Text provided
· · · · · · ·
The Clinical Institute of Pathology at the Medical University of Vienna is one of the foremost Pathology research institutes in the world. Located in the General Hospital of Vienna the Institute’s clinical workload exceeds 35000 histological requests resulting in processing of over 400 000 investigations per year at the forefront of diagnostic methodology including conventional histopathology and cytopathology, immunohistochemistry, molecular pathology, genetics, electron microscopy and serology/immunology. The members of the Institute not only provide routine clinical diagnostic services to the community of Vienna but also offer centralised and specialised services for instance in Nephropatholgoy, Hematopathology and Lung pathology and develop novel approaches such as molecular analyses and cytogenetics. The renal pathology and immunology research group within the Institute has an unrivalled reputation for ultrastructural and biological cell studies of the kidney in health and disease and made important contributions to recent advances in the understanding of severe (auto)immunulogical and renal diseases, such as Membranous Nephropathy, Vasculitis and Transplant rejection and are among the most sought after researchers in the world.
Main tasks attributed in the project
The investigators of MedUni Vienna, lead by Renate Kain, will co-ordinate the RELENT project and execute the work outlined in WPs 01 – 06.
Main personnel involved in the project
Prof. Renate Kain, M.D., Ph.D., the coordinator of RELENT, received her undergraduate medical and postgraduate training in histopathology, cytopathology, microbiology and molecular and genetic diagnostics at the University of Vienna. She is an expert renal histopathologist with a special interest in small vessel vasculitis and extensive expertise in cell biology, biochemistry, immunology and glycobiology. She obtained her PhD from the University of Aberdeen working on proteomic analysis auf antigenic targets in autoimmunity in the world class proteomics department. She made the original discovery of autoantibodies to human lysosomal membrane protein-2 (hLAMP-2) in vasculitis, and has recently shown they are pathogenic. Dr. Kain has previously shown herself to be highly effective in promoting collaboration between research centers throughout the US and Europe. She has several years expertise in managing an independent research laboratory funded through external grant income. Dr Kain has co-ordinated the training programme of the EC funded initial training network TranSVIR led by Prof. Rees and co-ordinated the EC funded project INTRICATE.
· · · · · · ·
Collected data entries
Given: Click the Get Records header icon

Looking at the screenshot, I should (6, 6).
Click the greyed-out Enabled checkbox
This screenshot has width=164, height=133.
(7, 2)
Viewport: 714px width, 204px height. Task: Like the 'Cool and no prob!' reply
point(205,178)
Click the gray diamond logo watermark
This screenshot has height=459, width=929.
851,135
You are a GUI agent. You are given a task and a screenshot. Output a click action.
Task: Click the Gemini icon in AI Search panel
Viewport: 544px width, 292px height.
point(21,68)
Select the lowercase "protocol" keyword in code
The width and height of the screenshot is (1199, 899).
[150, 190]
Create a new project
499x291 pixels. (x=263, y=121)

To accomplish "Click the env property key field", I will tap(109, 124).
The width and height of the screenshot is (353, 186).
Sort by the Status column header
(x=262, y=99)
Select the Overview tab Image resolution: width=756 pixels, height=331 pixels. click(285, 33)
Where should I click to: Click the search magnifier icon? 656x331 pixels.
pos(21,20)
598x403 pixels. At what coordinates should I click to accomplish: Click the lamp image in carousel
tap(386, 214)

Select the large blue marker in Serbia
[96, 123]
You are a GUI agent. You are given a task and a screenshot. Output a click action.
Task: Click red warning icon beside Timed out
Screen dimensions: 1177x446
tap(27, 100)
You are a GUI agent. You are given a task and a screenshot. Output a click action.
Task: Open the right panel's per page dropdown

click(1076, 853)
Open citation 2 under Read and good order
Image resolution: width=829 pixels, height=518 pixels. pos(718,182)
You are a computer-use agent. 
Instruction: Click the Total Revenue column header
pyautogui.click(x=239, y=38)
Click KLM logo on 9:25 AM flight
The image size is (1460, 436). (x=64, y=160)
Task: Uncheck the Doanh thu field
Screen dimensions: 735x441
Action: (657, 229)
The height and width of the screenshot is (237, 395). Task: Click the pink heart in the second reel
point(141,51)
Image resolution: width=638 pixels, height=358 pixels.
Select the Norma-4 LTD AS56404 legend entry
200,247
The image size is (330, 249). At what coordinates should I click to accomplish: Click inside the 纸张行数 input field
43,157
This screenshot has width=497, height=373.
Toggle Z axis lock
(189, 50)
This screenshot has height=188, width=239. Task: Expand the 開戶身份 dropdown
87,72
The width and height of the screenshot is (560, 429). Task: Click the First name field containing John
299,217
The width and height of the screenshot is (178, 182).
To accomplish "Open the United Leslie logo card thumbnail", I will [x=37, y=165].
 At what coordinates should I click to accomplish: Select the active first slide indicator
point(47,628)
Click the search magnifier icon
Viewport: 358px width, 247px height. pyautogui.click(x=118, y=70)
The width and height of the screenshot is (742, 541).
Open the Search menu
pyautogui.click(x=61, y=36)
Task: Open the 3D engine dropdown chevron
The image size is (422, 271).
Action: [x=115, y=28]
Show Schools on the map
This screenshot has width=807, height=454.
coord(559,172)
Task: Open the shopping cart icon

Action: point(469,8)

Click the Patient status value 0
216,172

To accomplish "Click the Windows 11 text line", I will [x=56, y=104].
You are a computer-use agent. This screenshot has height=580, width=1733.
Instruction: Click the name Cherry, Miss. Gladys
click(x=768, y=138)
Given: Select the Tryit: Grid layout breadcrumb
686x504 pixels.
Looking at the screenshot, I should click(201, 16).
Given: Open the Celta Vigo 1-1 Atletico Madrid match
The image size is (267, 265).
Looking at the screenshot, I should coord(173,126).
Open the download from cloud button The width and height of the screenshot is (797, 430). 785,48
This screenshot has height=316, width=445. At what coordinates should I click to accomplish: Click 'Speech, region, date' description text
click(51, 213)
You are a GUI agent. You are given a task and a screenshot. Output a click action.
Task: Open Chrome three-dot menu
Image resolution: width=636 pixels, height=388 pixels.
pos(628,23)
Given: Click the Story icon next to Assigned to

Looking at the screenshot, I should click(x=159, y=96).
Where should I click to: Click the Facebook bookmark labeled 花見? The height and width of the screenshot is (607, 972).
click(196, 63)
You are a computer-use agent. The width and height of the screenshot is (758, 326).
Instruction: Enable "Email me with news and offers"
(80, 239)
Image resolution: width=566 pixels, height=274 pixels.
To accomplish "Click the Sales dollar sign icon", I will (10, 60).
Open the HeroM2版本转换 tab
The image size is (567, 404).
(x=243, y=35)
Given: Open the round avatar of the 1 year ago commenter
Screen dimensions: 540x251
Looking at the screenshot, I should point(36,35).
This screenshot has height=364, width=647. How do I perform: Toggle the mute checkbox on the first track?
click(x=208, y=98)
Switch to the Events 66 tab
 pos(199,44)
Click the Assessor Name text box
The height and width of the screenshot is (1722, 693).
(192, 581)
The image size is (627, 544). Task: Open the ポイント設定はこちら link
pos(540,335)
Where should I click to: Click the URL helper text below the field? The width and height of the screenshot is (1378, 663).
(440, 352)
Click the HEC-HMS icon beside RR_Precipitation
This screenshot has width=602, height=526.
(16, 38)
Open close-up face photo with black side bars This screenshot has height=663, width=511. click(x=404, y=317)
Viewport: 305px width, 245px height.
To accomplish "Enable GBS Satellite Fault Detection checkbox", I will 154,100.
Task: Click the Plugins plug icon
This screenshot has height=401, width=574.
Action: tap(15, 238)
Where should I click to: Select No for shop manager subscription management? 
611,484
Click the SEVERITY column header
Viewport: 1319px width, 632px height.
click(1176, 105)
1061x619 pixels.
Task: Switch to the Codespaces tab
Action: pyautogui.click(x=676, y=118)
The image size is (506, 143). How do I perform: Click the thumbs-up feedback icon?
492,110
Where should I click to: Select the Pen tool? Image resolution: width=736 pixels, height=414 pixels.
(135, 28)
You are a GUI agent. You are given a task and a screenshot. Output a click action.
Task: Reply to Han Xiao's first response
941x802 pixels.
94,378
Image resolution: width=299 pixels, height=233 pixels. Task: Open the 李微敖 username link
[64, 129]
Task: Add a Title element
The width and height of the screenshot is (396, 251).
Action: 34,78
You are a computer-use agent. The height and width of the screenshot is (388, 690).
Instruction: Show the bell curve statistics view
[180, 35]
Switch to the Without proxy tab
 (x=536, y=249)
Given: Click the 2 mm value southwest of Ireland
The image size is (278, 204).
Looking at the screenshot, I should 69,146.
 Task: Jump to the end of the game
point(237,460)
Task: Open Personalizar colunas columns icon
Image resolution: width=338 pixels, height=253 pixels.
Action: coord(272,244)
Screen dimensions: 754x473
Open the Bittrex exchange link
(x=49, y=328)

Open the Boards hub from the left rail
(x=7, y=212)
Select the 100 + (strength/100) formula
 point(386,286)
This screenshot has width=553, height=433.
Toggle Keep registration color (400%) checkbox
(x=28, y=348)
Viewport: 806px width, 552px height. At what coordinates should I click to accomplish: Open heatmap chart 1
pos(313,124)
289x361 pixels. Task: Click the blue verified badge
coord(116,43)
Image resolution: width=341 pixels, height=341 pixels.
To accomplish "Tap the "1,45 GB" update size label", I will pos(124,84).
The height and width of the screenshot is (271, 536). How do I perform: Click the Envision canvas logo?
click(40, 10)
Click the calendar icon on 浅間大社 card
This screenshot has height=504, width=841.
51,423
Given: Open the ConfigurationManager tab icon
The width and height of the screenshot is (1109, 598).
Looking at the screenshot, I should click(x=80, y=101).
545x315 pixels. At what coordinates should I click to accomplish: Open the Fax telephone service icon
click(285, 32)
· · · · · · ·
Tasks to carry out
**a)** Using the pathology institute text, decide whether each statement agrees with it: (i) The Institute is located in the General Hospital of Vienna. (ii) Renate Kain obtained her PhD from the University of Vienna. (iii) The MedUni Vienna investigators will carry out the work outlined in WPs 01 – 06. Answer yes or no for each and quote the words of the text that settle it.
**b)** In the pathology institute text, list the fields in which Renate Kain is said to have "extensive expertise".
**c)** Carry on the pathology institute text, starting after its last sentence.

Responses by task
**a)**
(i) Yes: "Located in the General Hospital of Vienna"
(ii) No: "She obtained her PhD from the University of Aberdeen"
(iii) Yes: "will co-ordinate the RELENT project and execute the work outlined in WPs 01 – 06"

**b)** cell biology, biochemistry, immunology, glycobiology

**c)**
Virginie Hubert (MSc) is a PhD student at the clinical Institute of Pathology. Throughout her MSc in Biochemistry, Molecular and Cellular Biology (University of Namur, Belgium), she joined various projects in Belgium (Molecular Physiology Laboratory, University of Namur) and in the UK (Centre for Inflammation Research, Queen’s Medical Research Institute, The University of Edinburgh). After completion of her master degree she applied successfully for a Marie Curie PhD studentship for Early Stage Researchers in the Renal Immunology and Nephropathology Group at the Clinical Institute of Pathology (Medical University of Vienna). There she had the opportunity to apply in vivo skills previously acquired and to expand her knowledge in molecular and cell biology as well as in live cell imaging. In collaboration with the Core facility (Medical University of Vienna) she has recently demonstrated the role of LAMP-2 in macroautophagy and currently investigates the underlying mechanism connecting LAMP-2 and autophagy as well as its role in cell death.
Dr. Dario Armando Leone (PhD) is a postdoc who received his bachelor degree in Biotechnology in 2006 at University of Palermo with 108/110 and his Master degree in Molecular Biotechnology 2009 at the University of Bologna with 107/110. After the initial training performed at the Netherland Cancer Institute (NKI-AVL) in Amsterdam in the group of Tom Schumacher; in September 2010, Dario worked on his PhD at the Medical University of Vienna (MUW) in the group of Prof. Kain. In June 2016 Dario obtained his PhD in Immunology discussing his thesis about the role of LAMP-2 in the antigen presentation machinery of Human Monocytes Derived Dendritic cell, defining a novel endocytic pathway that is deregulated by anti-LAMP-2 antibody circulating in Focal Necrotizing Glomerulo Nephritis (FNGN) patient. In particular, anti-LAMP-2 antibody promotes the dissemination of the target molecules of the classical Anti Neutrophils Cytoplasmatic Antibody (ANCA); Myeloperoxidase (MPO) and Proteinanse-3 (Pr3) altering their immunogenicity and influencing the balance between tolerance and immunity.